> EXERCISE DESCRIPTION
Please repeat the data in full, character for character.

Stored data:
********************

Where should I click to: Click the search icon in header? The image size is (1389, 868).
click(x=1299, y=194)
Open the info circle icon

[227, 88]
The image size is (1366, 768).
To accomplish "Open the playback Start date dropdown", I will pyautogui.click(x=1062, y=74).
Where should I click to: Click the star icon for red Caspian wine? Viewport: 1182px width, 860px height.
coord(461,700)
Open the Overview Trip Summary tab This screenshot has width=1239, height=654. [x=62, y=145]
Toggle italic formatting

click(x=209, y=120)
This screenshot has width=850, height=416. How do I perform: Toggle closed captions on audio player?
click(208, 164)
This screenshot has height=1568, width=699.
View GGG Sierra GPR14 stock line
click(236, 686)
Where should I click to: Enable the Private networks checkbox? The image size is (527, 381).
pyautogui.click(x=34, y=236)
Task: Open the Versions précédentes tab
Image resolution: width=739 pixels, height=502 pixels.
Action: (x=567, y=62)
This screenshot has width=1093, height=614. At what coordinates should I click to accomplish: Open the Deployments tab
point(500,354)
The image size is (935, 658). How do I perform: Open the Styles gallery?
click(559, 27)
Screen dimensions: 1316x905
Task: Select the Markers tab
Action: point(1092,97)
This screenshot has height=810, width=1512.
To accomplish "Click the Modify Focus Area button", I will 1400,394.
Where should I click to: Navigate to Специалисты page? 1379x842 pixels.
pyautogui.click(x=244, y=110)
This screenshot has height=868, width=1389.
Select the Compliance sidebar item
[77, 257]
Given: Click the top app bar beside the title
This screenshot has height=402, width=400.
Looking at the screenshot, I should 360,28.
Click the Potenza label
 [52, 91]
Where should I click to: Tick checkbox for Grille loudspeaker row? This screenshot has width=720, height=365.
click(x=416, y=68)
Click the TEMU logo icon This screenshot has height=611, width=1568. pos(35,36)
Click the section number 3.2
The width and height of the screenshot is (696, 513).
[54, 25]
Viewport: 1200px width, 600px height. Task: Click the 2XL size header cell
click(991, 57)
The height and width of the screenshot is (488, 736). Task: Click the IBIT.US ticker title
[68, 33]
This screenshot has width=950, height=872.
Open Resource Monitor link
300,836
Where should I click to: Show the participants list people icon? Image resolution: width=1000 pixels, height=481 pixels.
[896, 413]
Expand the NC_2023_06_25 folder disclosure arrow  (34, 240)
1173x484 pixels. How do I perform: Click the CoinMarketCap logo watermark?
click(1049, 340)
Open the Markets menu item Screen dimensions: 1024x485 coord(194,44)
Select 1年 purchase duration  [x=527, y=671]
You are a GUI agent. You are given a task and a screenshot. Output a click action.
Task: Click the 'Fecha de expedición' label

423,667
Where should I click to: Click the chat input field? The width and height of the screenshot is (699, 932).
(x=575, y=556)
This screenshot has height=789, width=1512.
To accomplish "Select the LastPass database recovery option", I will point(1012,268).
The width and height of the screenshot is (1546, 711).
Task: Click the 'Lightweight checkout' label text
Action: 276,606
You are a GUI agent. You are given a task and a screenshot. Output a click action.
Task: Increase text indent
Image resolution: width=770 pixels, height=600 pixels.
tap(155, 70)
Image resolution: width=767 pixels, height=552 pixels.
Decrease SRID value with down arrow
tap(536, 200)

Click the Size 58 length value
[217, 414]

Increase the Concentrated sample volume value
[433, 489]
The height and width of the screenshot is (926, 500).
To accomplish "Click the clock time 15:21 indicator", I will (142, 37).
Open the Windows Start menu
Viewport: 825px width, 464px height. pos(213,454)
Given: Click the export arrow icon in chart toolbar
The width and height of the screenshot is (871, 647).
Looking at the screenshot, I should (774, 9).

********************

> SOLUTION FOR THIS PROBLEM
Where should I click to: Click the search icon in header? The image size is (1389, 868).
click(x=1299, y=194)
Open the info circle icon

[227, 88]
The image size is (1366, 768).
To accomplish "Open the playback Start date dropdown", I will pyautogui.click(x=1062, y=74).
Where should I click to: Click the star icon for red Caspian wine? Viewport: 1182px width, 860px height.
coord(461,700)
Open the Overview Trip Summary tab This screenshot has width=1239, height=654. [x=62, y=145]
Toggle italic formatting

click(x=209, y=120)
This screenshot has width=850, height=416. How do I perform: Toggle closed captions on audio player?
click(208, 164)
This screenshot has height=1568, width=699.
View GGG Sierra GPR14 stock line
click(236, 686)
Where should I click to: Enable the Private networks checkbox? The image size is (527, 381).
pyautogui.click(x=34, y=236)
Task: Open the Versions précédentes tab
Image resolution: width=739 pixels, height=502 pixels.
Action: (x=567, y=62)
This screenshot has width=1093, height=614. At what coordinates should I click to accomplish: Open the Deployments tab
point(500,354)
The image size is (935, 658). How do I perform: Open the Styles gallery?
click(559, 27)
Screen dimensions: 1316x905
Task: Select the Markers tab
Action: point(1092,97)
This screenshot has height=810, width=1512.
To accomplish "Click the Modify Focus Area button", I will 1400,394.
Where should I click to: Navigate to Специалисты page? 1379x842 pixels.
pyautogui.click(x=244, y=110)
This screenshot has height=868, width=1389.
Select the Compliance sidebar item
[77, 257]
Given: Click the top app bar beside the title
This screenshot has height=402, width=400.
Looking at the screenshot, I should 360,28.
Click the Potenza label
 [52, 91]
Where should I click to: Tick checkbox for Grille loudspeaker row? This screenshot has width=720, height=365.
click(x=416, y=68)
Click the TEMU logo icon This screenshot has height=611, width=1568. pos(35,36)
Click the section number 3.2
The width and height of the screenshot is (696, 513).
[54, 25]
Viewport: 1200px width, 600px height. Task: Click the 2XL size header cell
click(991, 57)
The height and width of the screenshot is (488, 736). Task: Click the IBIT.US ticker title
[68, 33]
This screenshot has width=950, height=872.
Open Resource Monitor link
300,836
Where should I click to: Show the participants list people icon? Image resolution: width=1000 pixels, height=481 pixels.
[896, 413]
Expand the NC_2023_06_25 folder disclosure arrow  (34, 240)
1173x484 pixels. How do I perform: Click the CoinMarketCap logo watermark?
click(1049, 340)
Open the Markets menu item Screen dimensions: 1024x485 coord(194,44)
Select 1年 purchase duration  [x=527, y=671]
You are a GUI agent. You are given a task and a screenshot. Output a click action.
Task: Click the 'Fecha de expedición' label

423,667
Where should I click to: Click the chat input field? The width and height of the screenshot is (699, 932).
(x=575, y=556)
This screenshot has height=789, width=1512.
To accomplish "Select the LastPass database recovery option", I will point(1012,268).
The width and height of the screenshot is (1546, 711).
Task: Click the 'Lightweight checkout' label text
Action: 276,606
You are a GUI agent. You are given a task and a screenshot. Output a click action.
Task: Increase text indent
Image resolution: width=770 pixels, height=600 pixels.
tap(155, 70)
Image resolution: width=767 pixels, height=552 pixels.
Decrease SRID value with down arrow
tap(536, 200)

Click the Size 58 length value
[217, 414]

Increase the Concentrated sample volume value
[433, 489]
The height and width of the screenshot is (926, 500).
To accomplish "Click the clock time 15:21 indicator", I will (142, 37).
Open the Windows Start menu
Viewport: 825px width, 464px height. pos(213,454)
Given: Click the export arrow icon in chart toolbar
The width and height of the screenshot is (871, 647).
Looking at the screenshot, I should (774, 9).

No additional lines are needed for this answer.